Someone asked me the other day if NoteShare is designed to be a document management system and/or a collaborative editing system.  The short answer is no but it also begs the question about what NoteShare really is.  In short, it's a personal desktop information platform for sharing media-rich, multi-page documents called notebooks.  Whatever information and ideas you want to organize and communicate as notebook pages can be shared with another NoteShare user.  Returning to the question, document management is a particular application approach while collaborative editing is a particular workflow approach but both are built upon shared information concepts.

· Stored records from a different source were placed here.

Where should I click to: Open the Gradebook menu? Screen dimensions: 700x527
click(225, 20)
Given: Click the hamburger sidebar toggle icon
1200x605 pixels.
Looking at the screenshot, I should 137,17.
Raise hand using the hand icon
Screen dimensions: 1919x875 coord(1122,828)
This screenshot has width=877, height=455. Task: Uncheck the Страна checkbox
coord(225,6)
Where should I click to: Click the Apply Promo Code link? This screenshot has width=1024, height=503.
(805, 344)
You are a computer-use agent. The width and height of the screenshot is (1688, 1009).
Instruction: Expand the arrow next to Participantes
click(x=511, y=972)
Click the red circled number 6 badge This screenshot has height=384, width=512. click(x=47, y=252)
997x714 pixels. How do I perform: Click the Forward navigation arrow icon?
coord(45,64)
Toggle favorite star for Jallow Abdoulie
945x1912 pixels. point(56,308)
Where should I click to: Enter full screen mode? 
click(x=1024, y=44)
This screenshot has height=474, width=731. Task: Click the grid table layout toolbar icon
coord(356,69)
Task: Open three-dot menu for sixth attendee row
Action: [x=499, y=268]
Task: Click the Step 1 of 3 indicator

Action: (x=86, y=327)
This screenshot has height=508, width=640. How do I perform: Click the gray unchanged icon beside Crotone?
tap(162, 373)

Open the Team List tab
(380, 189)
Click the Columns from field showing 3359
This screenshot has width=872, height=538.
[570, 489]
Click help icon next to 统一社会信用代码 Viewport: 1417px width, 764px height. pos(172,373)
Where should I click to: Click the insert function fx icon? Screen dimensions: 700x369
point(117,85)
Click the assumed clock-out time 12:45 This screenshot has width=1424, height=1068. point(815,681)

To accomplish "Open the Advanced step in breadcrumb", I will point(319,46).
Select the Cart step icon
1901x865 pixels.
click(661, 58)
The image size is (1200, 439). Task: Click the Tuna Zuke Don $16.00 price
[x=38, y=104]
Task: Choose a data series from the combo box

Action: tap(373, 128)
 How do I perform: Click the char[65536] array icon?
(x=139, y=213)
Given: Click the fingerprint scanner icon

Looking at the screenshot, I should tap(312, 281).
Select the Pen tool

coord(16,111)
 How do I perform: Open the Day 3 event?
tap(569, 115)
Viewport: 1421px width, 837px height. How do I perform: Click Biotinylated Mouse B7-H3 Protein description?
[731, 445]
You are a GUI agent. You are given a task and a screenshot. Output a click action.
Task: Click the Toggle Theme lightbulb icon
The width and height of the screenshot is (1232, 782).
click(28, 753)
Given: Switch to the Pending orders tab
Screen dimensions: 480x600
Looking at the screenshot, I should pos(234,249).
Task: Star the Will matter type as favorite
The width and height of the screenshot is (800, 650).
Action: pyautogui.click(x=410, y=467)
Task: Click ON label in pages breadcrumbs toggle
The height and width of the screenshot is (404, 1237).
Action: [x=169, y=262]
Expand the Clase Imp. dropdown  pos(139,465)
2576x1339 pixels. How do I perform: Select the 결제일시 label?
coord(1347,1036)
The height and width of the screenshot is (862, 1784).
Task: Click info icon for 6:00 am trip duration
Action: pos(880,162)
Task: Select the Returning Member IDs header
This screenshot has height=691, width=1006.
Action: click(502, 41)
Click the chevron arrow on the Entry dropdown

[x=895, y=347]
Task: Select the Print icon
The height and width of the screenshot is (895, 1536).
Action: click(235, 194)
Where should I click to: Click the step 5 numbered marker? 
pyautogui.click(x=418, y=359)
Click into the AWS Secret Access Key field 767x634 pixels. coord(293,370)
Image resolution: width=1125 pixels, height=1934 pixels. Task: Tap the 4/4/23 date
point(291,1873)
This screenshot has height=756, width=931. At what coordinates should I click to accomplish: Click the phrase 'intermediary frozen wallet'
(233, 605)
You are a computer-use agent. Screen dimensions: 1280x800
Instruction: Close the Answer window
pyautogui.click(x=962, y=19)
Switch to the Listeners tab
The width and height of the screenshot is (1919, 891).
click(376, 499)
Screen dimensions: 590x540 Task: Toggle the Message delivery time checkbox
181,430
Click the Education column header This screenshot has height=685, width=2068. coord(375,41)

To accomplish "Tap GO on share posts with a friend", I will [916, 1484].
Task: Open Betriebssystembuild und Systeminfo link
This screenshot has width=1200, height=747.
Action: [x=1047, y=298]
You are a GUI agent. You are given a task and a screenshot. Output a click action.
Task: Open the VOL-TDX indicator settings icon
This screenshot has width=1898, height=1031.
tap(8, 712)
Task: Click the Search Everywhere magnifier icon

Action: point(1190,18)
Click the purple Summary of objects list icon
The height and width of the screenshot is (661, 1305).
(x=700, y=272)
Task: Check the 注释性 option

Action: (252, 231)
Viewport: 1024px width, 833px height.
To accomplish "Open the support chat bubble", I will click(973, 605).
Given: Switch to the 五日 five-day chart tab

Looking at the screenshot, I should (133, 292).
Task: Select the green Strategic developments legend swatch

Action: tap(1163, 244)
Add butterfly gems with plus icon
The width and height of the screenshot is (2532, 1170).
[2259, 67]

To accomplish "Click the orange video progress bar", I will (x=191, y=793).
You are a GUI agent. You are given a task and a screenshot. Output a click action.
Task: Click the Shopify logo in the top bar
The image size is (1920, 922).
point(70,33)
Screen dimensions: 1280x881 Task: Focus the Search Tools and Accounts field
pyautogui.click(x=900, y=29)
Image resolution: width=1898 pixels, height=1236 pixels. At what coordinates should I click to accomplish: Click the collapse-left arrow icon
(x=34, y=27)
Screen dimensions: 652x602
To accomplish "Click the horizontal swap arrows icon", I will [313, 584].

Sharing your notebooks creates opportunities for new forms of social computing applications.  When you have "more degrees" of freedom, you can be even more creative and dynamic in your communications with others.  On top of this, you add NoteShare's convenience factor of place and location for simplicity.  NoteShare allows you to create an instant place or location for gathering, meeting, sharing and exchanging ideas but without schedules or strings attached (like gaining access to a web server).  Instant sharing opens up new possibilities for bringing people and their ideas together in the moment now or any moment.  And why does this matter?  Because productive, creative work can never be scheduled especially if the team is working from different locations or even on the same campus or office building.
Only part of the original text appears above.